The AI Benchmark That Stumps Every Model: 2,500 Expert Questions That Current Systems Cannot Answer
Standard AI benchmarks have been outpaced. The MMLU exam, once a meaningful test of language model capability, now produces near-perfect scores from leading systems. The problem this creates is not merely academic: benchmarks are how developers, policymakers, and the public understand what AI can and cannot do. When the tests become too easy, the gap between measured capability and actual capability grows harder to see.
A consortium of nearly 1,000 researchers from disciplines spanning mathematics, ancient languages, medicine, biology, and physics built a response: Humanity's Last Exam (HLE), a 2,500-question assessment designed specifically to resist AI success. The methodology was simple in principle and rigorous in execution - any question that any leading AI system could answer was removed. What remained was published in Nature, with documentation at lastexam.ai.
How the Questions Were Designed
Each question had to satisfy several criteria: it needed a single, unambiguous, verifiable answer; it could not be solved through simple internet retrieval; and it had to draw from genuine expert-level knowledge rather than the kind of synthesis tasks that language models handle well. Contributors included historians, physicists, linguists, medical researchers, and computer scientists from institutions worldwide.

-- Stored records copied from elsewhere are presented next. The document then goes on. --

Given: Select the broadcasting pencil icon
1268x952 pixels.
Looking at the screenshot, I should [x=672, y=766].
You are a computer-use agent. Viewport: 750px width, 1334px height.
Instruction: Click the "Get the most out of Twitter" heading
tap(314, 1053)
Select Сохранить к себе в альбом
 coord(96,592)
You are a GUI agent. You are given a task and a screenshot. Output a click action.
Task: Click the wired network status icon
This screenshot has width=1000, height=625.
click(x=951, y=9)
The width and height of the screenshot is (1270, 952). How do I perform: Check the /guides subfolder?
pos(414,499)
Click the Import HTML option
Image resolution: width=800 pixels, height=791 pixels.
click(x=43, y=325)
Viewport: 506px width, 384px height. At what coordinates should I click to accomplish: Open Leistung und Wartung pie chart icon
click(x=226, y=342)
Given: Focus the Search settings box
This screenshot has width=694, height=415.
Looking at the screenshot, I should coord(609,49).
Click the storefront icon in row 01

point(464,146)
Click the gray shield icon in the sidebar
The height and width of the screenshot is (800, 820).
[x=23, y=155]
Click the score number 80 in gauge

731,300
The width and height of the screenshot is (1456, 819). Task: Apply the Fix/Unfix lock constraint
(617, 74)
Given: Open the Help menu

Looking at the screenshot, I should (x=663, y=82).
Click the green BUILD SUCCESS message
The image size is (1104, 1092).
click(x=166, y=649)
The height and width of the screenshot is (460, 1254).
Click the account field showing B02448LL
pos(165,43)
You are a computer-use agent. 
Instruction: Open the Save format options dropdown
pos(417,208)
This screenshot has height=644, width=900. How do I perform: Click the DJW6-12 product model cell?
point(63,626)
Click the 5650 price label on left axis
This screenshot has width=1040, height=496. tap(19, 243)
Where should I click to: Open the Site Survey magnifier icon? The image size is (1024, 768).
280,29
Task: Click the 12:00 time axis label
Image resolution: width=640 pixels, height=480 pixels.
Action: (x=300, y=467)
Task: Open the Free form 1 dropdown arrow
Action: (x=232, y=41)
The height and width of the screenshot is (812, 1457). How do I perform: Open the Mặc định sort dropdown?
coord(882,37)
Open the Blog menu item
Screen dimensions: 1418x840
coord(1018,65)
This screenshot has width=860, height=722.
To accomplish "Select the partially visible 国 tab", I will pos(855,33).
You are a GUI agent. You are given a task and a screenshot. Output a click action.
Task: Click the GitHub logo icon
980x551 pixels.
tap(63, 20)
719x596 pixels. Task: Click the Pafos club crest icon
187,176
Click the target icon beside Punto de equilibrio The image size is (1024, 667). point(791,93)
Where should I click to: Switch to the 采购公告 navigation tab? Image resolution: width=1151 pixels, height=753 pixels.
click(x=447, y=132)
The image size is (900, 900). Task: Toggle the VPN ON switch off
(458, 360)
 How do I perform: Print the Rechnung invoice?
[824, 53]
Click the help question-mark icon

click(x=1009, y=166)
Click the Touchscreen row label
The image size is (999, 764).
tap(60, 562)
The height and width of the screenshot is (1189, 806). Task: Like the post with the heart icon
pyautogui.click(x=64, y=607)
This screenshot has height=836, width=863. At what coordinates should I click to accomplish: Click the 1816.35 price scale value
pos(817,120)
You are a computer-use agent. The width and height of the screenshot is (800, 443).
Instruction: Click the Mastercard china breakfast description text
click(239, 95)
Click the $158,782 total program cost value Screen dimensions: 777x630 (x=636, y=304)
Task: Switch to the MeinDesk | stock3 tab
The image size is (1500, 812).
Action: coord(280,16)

Among the contributors was Tung Nguyen, instructional associate professor in the Department of Computer Science and Engineering at Texas A&M, who authored 73 of the 2,500 public questions - the second-highest contributor count, and the most in mathematics and computer science. Questions range from translating ancient Palmyrene inscriptions to identifying microanatomical structures in birds to analyzing the phonological features of Biblical Hebrew.
After drafting, each question was tested against leading AI models. If any system produced the correct answer, the question was eliminated. The result is a benchmark calibrated to sit precisely at the current edge of AI capability - not hypothetically hard, but demonstrably hard based on actual performance.
Where the Leading Models Currently Stand
Early evaluation results placed the performance of major systems in a range that illustrates how wide the gap remains. GPT-4o scored 2.7 percent. Claude 3.5 Sonnet reached 4.1 percent. OpenAI's o1 model achieved 8 percent. More recent models, including Gemini 3.1 Pro and Claude Opus 4.6, have reached approximately 40 to 50 percent accuracy.
That last figure requires context. Fifty percent on a 2,500-question exam filtered to remove anything AI can currently answer is not a score that would indicate competence in any of the fields the exam covers. It is a measure of progress against a deliberately elevated target, not a claim of near-human performance. The benchmark is designed to remain challenging as models improve - additional questions can be added, and the pool of unanswerable questions will grow as models advance.
Why Benchmark Saturation Matters
"Without accurate assessment tools, policymakers, developers and users risk misinterpreting what AI systems can actually do," Nguyen said. The concern is not abstract. AI products are being deployed in medical, legal, and educational settings on the basis of capability claims that derive partly from benchmark performance. If the benchmarks are saturated, those claims overstate actual capability in precisely the domain - expert-level specialized knowledge - where errors matter most.
The HLE framework addresses this by maintaining question secrecy for most of the exam. A subset is publicly available for community evaluation; the majority is kept hidden to prevent training data contamination. AI developers submitting systems for evaluation receive scored results without gaining access to the questions, reducing the risk that future training runs will memorize the test.
What the Benchmark Is Not
Nguyen pushed back against the name's apocalyptic framing. "This isn't a race against AI. It's a method for understanding where these systems are strong and where they struggle." The goal is measurement, not alarm. A system that can score 50 percent on questions that defeated earlier systems by a factor of 20 has improved significantly. Knowing where it still fails - and specifically which kinds of expert reasoning remain beyond reach - is valuable information for developers and for anyone deciding how to deploy these tools.
The exam's breadth - spanning mathematics, natural sciences, humanities, and highly specialized subfields - is itself informative. Current AI systems fail not in one narrow domain but across domains, suggesting that the limitations are not subject-specific but reflect something more fundamental about how current architectures process and apply expert knowledge.